He said that a mission from that organisation to Mozambique would assess in the next few days “the practical ways in which the African Union could support the fight against terrorism,” referring to the armed insurgency in the northern province of Cabo Delgado.
“We act based on the principle of subsidiarity. Mozambique belongs to the SADC [Southern African Development Community] area, so it is in the SADC area that the issue has to be addressed.

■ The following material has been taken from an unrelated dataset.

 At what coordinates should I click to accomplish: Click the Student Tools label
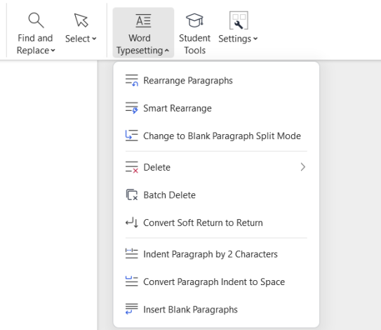coord(194,44)
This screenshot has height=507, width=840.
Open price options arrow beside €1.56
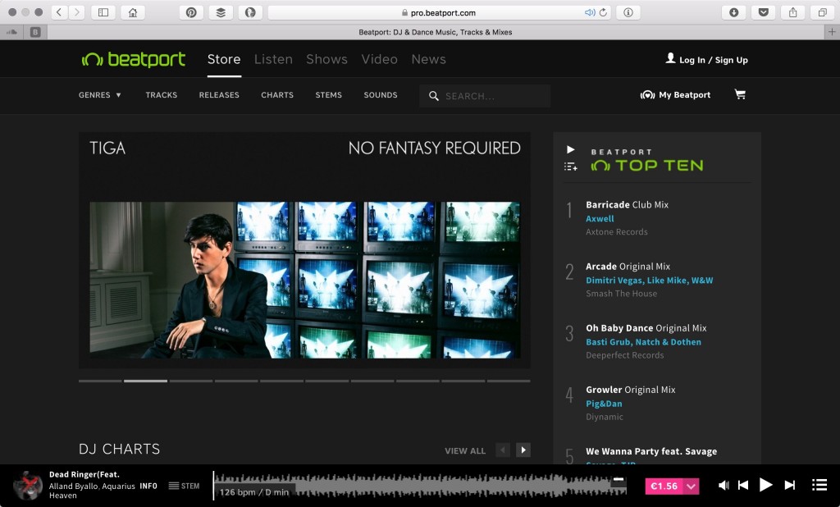pyautogui.click(x=692, y=486)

We have been in contact with SADC and Mozambique,” recalled the former Chad foreign minister, who is at the end of his term of office and is the only candidate to stand in the elections scheduled for February.
The Portuguese foreign minister, Augusto Santos Silva, said on Monday in Brussels that he hoped that, “in the coming weeks,” a “framework for enhanced cooperation” between the European Union and Mozambique would be achieved to tackle the “dire situation” in Cabo Delgado.

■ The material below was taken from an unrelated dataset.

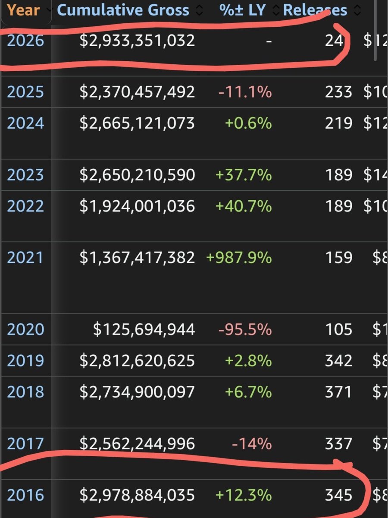
Task: Select the $2,933,351,032 gross cell
Action: pos(137,41)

Speaking in Brussels, where he attended a meeting of EU heads of diplomacy, Santos Silva said that he had explained to his counterparts the “political mission” he had carried out last week to Maputo, “to express European solidarity with the dire situation Mozambique is facing in its fight against terrorism and insurgency in Cabo Delgado province.

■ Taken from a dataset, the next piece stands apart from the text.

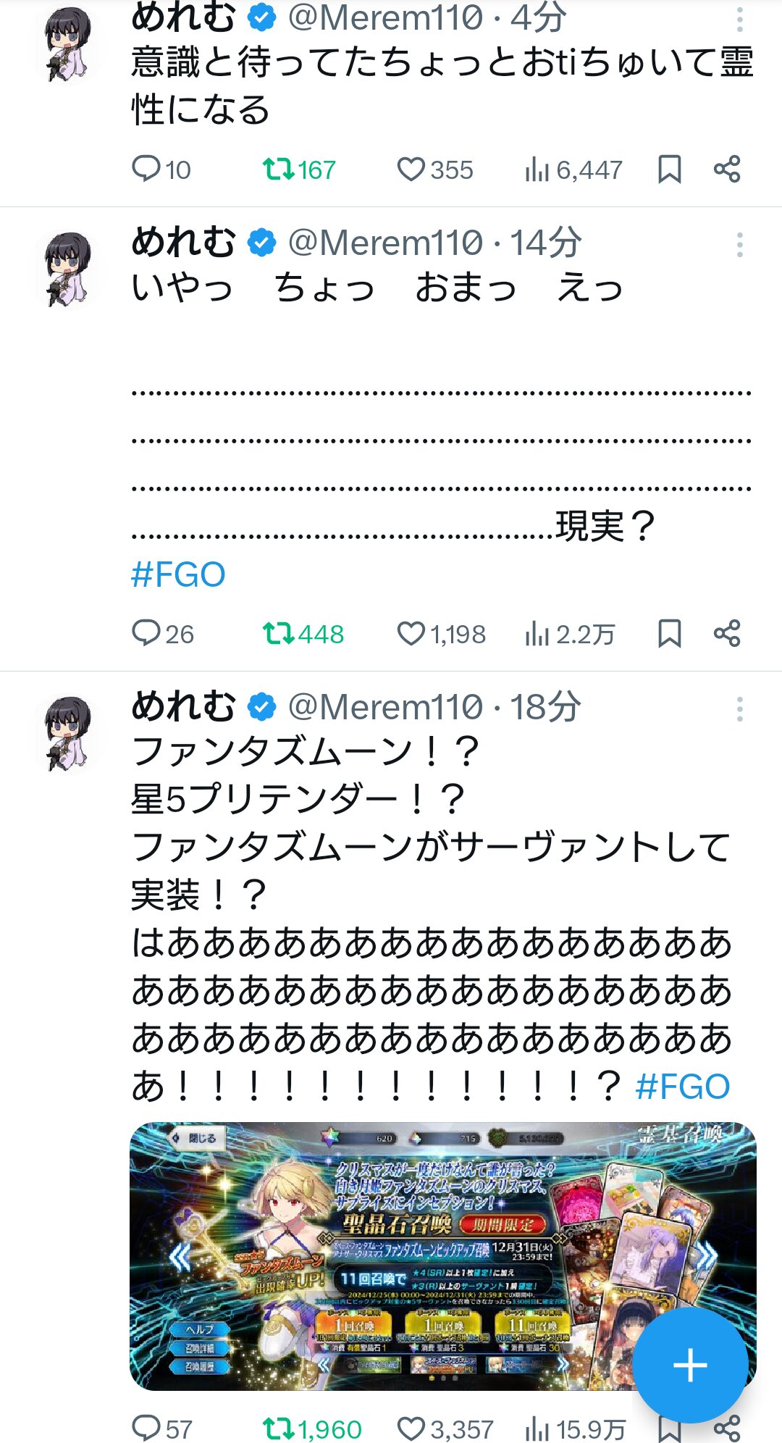Open more options for the 18分 tweet
This screenshot has height=1443, width=782.
[739, 709]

Recalling that he carried out this mission “as representative of the high representative for foreign and security policy of the EU,” Josep Borrell, the Portuguese minister reiterated that “the objectives of this political mission have all been met […] and I was able to gather the very clear priorities of the Mozambican authorities, who want more cooperation from Europe in the area of humanitarian action, in the area of development support and the area of security,” he said.
In the latter area, Mozambique wants above all “support for training and education of special military forces, as well as through the provision of equipment and logistical capacity,” Santos Silva said.
“At the same time, the technical teams on both sides have started to work, and I expect that we can reach a framework of enhanced cooperation with Mozambique in the next few weeks,” he said.
The armed violence in Cabo Delgado province, in northern Mozambique, where the largest private multinational investment in Africa is taking place, for the exploitation of natural gas, is causing a humanitarian crisis with more than 2,000 deaths and 560,000 displaced people, without housing or food, which has led the Mozambican authorities to ask the EU for help.